- **DATA SUPPLIED**:
┄┄┄┄┄┄┄┄┄┄
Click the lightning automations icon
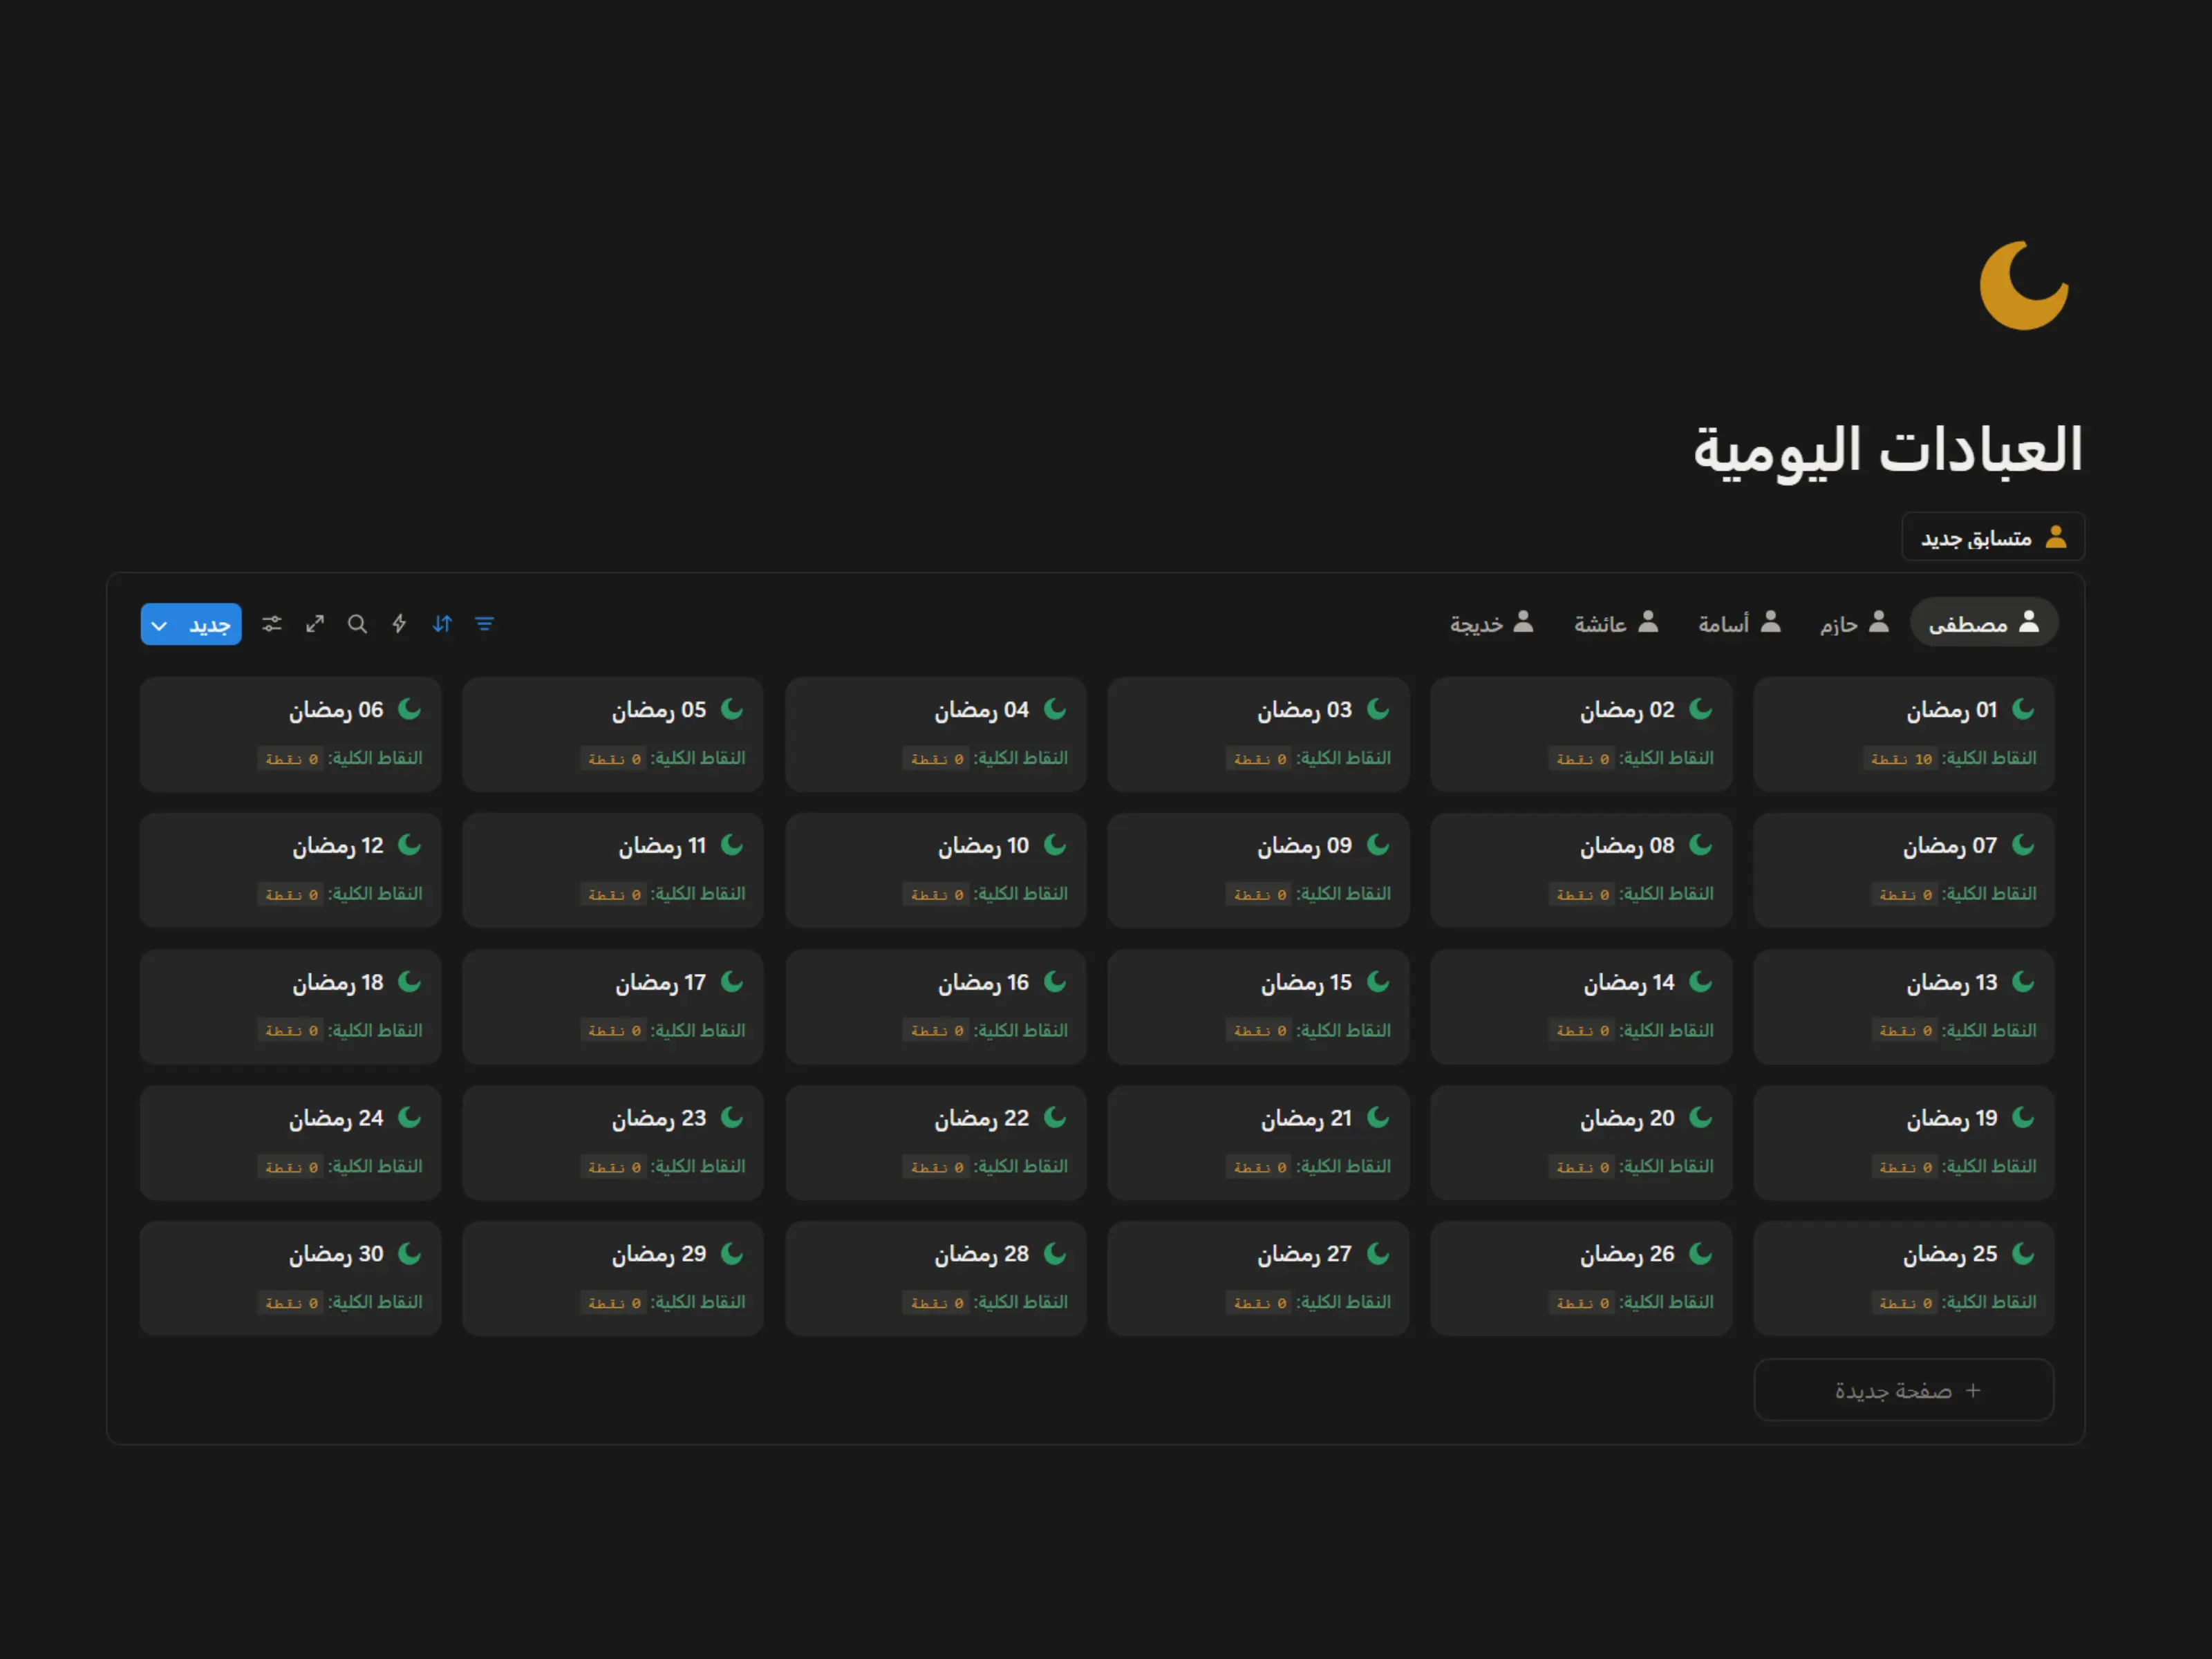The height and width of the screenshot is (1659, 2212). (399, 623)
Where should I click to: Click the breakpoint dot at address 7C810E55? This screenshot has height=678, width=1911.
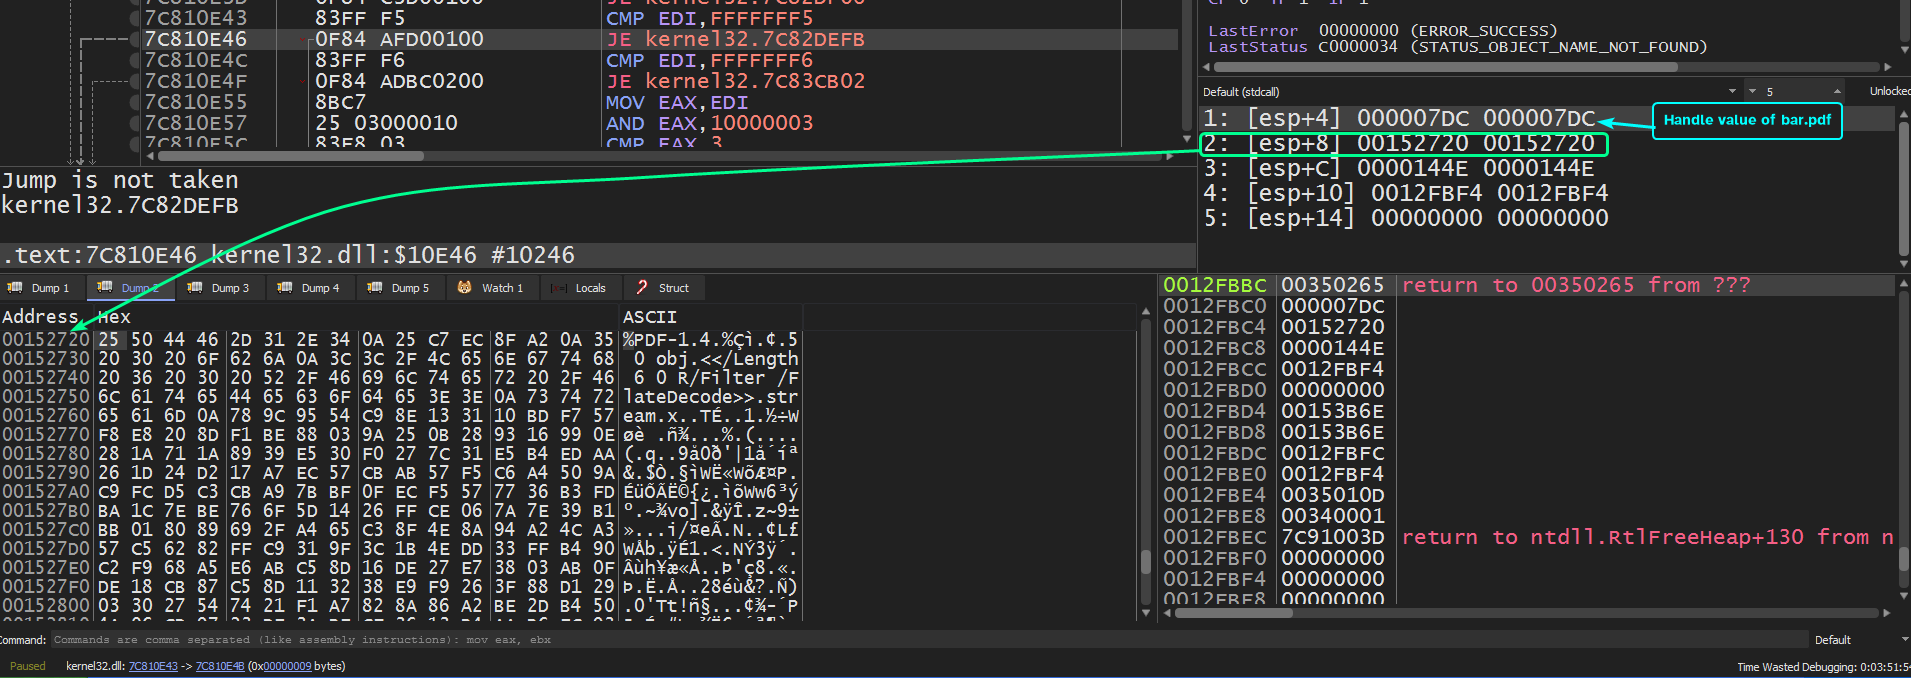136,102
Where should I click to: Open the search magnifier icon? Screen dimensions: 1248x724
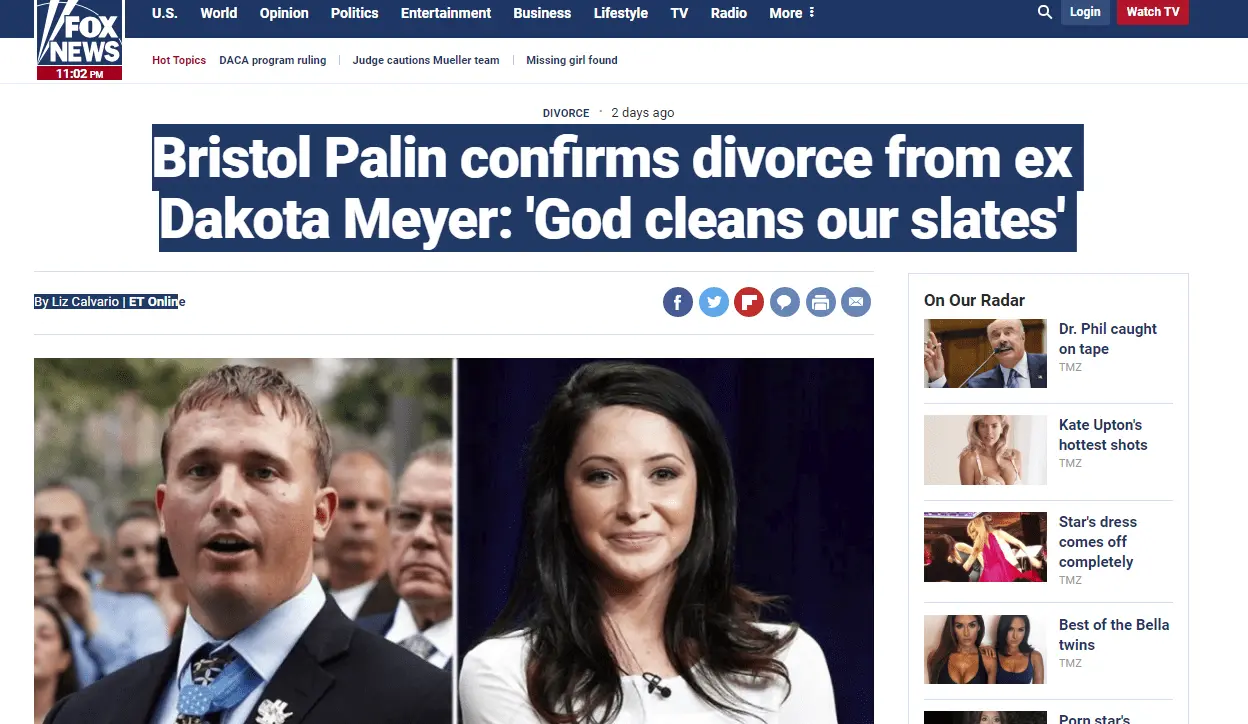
┄┄┄┄┄┄┄┄┄┄
- **PROBLEM DESCRIPTION**: Please turn the text lines of the entries above into a JSON list of strings, one string per line, omitting blank lines and the pictures.

- **OUTPUT FOR THIS TASK**:
[
  "Click the lightning automations icon",
  "The height and width of the screenshot is (1659, 2212). (399, 623)",
  "Where should I click to: Click the breakpoint dot at address 7C810E55? This screenshot has height=678, width=1911.",
  "136,102",
  "Where should I click to: Open the search magnifier icon? Screen dimensions: 1248x724"
]